Ideally, you want to achieve a state of mind where everything is going right: e.g., because you've made the correct preparations, you have avoided, or minimized, creation of "subjective" hazards; further, no "objective" dangers pose a perceptible risk, and thus you perceive that everything is going well. A sense of Flow develops not all of the sudden, but bit by bit, by the performance of one successful task after another, seriatim, building up your confidence—THAT IS THE KEY TO FLOW! It makes you feel self-confident that you are in control of what you're doing, that you are "equal to the task".


A person is called "alienated" from the object of his work when he feels that his skills are inadequate to do the job. By contrast, a person experiences something called "anomie" when he/she feels that his/her capabilities far, far exceed the job that he/she is given to do. Flow can only exist when you don't have either alienation or anomie. When you feel that your capabilities are equal to and being used correctly by the task at hand ; that's the only circumstance in which flow can even begin to occur.
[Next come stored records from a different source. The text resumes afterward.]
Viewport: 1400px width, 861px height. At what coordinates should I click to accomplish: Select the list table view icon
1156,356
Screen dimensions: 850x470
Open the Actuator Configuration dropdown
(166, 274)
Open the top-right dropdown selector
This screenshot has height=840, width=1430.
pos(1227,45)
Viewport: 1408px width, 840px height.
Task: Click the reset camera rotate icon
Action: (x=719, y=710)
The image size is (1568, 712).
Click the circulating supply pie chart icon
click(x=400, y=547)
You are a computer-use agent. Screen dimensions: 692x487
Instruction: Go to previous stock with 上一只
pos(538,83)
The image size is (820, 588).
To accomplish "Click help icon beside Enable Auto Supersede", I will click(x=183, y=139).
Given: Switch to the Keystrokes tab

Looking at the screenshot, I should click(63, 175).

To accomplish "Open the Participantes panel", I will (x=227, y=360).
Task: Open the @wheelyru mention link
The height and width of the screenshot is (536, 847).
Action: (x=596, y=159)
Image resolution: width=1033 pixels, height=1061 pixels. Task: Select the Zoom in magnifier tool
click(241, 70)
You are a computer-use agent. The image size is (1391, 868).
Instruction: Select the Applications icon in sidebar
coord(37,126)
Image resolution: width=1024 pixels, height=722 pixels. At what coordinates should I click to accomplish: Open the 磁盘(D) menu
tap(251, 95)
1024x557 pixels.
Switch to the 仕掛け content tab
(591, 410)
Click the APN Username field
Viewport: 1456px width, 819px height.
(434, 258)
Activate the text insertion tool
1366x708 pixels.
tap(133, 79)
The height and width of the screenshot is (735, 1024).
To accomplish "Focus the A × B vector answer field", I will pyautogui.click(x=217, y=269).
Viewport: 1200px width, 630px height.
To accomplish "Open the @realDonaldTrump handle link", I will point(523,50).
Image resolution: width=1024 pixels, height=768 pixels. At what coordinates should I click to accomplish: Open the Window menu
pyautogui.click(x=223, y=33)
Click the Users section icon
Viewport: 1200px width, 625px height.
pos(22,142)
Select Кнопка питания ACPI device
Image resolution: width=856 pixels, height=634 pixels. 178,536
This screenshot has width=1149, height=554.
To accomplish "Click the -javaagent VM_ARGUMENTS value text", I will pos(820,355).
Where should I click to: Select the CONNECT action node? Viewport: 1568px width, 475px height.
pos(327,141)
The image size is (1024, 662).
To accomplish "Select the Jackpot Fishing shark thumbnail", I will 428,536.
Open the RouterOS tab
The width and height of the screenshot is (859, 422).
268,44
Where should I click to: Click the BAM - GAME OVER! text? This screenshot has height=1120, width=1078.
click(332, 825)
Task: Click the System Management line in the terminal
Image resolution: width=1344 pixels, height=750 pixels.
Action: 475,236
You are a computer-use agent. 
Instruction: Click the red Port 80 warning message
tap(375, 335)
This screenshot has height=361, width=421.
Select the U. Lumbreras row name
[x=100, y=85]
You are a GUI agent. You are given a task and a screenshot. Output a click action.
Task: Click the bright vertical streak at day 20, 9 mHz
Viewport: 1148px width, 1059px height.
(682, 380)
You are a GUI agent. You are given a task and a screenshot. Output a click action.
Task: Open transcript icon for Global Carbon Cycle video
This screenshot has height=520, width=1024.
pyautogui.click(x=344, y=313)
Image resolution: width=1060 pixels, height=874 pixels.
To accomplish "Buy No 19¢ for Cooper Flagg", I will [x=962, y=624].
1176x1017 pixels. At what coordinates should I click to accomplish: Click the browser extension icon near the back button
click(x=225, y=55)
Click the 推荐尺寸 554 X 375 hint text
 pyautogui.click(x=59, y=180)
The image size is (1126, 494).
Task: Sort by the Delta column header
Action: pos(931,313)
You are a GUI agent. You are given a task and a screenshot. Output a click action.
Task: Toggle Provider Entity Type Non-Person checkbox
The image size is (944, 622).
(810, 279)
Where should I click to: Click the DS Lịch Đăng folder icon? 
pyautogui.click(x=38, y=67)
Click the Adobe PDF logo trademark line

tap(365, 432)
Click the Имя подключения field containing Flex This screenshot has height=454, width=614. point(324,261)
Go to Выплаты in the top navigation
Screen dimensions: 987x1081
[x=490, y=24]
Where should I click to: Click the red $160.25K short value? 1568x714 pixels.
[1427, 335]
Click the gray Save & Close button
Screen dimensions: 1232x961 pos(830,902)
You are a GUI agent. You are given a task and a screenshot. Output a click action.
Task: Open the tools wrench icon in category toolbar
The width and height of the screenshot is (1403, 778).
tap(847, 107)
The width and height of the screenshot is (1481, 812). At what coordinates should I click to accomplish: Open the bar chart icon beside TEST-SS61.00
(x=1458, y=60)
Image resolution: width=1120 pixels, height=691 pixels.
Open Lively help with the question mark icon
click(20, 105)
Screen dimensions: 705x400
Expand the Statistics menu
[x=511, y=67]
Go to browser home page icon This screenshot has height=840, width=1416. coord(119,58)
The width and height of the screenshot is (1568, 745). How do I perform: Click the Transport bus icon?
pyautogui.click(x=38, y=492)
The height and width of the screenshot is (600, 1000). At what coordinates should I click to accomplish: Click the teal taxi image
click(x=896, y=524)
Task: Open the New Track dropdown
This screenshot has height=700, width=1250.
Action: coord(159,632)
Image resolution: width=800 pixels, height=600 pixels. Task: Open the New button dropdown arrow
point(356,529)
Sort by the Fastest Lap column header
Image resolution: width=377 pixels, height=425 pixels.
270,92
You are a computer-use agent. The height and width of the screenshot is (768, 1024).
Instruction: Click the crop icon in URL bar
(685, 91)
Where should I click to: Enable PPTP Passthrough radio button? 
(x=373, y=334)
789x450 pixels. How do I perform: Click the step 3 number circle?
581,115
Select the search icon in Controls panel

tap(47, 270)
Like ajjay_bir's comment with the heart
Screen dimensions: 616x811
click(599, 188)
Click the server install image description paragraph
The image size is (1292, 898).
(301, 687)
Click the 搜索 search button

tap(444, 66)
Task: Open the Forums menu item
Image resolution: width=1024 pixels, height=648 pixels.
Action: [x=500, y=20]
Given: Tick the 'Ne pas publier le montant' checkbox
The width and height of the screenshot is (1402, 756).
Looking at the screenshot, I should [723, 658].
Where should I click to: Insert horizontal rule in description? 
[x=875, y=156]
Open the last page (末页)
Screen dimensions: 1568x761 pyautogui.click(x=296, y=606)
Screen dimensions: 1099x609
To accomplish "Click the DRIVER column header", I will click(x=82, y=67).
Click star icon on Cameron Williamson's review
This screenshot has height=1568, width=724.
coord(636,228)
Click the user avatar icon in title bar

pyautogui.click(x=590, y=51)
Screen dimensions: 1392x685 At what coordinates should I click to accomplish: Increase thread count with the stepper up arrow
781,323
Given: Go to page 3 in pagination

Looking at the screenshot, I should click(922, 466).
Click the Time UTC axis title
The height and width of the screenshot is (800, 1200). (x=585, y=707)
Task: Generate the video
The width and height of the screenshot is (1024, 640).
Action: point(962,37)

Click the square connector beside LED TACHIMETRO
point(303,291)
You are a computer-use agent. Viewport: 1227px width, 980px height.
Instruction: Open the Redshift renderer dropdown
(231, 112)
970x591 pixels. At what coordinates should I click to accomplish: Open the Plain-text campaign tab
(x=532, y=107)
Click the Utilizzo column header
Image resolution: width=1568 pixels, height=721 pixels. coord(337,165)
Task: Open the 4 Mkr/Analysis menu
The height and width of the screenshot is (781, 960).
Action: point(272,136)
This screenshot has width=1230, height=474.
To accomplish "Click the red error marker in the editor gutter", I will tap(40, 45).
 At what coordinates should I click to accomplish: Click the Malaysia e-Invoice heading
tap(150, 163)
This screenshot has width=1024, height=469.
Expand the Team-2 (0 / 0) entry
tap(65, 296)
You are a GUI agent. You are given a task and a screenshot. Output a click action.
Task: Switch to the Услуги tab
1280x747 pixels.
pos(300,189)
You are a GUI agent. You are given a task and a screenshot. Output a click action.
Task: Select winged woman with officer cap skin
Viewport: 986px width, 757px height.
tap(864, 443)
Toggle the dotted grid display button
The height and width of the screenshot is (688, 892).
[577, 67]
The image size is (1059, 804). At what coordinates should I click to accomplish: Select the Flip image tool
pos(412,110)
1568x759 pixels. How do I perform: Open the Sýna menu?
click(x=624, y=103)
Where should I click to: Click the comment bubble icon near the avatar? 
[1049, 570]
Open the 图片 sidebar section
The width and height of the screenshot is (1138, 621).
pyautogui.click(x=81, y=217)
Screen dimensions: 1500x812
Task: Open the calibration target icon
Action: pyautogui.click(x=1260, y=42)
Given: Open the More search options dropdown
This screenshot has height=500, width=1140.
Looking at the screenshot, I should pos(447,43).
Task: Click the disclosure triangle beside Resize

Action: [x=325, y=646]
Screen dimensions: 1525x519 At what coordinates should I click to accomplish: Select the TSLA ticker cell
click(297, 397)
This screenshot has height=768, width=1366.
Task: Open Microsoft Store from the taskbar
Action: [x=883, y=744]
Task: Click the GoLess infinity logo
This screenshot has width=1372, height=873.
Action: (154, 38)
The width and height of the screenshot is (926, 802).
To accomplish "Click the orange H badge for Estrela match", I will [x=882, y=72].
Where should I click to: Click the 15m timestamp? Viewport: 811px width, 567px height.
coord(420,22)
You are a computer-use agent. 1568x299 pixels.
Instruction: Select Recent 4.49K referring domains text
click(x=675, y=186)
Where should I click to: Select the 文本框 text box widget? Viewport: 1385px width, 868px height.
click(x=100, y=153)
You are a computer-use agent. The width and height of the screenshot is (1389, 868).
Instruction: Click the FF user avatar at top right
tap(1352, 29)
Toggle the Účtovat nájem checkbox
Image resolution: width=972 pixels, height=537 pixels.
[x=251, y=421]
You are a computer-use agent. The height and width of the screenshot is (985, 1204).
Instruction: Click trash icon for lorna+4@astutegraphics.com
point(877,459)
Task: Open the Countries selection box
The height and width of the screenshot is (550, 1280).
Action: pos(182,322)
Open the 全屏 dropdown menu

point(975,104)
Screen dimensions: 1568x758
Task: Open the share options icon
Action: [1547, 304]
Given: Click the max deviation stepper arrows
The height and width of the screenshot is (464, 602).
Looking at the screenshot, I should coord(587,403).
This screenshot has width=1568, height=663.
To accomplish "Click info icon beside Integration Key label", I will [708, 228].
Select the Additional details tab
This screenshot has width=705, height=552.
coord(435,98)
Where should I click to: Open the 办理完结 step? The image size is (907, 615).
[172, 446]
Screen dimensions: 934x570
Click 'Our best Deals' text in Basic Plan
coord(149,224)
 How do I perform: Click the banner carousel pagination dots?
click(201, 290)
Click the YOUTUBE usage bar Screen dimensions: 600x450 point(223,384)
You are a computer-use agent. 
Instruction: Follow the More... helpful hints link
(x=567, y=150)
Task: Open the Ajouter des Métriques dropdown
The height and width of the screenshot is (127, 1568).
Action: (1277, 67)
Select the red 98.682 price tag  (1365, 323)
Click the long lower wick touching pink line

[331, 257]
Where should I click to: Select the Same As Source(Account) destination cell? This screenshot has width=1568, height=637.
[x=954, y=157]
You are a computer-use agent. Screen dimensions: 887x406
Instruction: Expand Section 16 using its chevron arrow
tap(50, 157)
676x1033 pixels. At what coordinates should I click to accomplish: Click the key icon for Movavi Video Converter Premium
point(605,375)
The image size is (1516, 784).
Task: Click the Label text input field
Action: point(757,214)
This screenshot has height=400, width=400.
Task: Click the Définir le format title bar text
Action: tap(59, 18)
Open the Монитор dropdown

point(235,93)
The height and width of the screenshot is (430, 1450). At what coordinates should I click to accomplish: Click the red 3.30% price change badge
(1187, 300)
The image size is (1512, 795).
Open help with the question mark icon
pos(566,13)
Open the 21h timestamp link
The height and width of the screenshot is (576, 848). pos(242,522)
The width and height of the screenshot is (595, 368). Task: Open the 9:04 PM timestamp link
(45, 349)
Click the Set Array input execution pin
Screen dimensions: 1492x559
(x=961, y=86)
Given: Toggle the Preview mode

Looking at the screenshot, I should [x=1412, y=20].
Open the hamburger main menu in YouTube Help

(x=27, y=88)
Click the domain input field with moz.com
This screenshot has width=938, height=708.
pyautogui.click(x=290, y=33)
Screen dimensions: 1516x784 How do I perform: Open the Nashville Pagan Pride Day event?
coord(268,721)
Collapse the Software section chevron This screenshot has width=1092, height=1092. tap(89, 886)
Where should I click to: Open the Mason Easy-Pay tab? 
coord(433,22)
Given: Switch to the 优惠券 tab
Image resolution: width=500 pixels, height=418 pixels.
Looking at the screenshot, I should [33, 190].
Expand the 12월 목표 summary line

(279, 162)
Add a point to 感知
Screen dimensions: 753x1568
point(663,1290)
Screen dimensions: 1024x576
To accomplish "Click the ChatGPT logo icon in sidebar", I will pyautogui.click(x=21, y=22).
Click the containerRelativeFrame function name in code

Otherwise, you are either frightened because you feel that you can't do the job or you're bored because you feel the job is beneath you.


I urge you to "Google" the term "Flow"! It's a well-recognized and well-studied state of mind.

REFERENCES: For further exploration of the concept of "Flow" in mountaineering, as well as the phenomenon of alienation and anomie, see, Mountain Experience, The Psychology and Sociology of Adventure, by Richard G. Mitchell, Jr. (The U. of Chicago Press: 1983), at pp. 153, 177, and passim.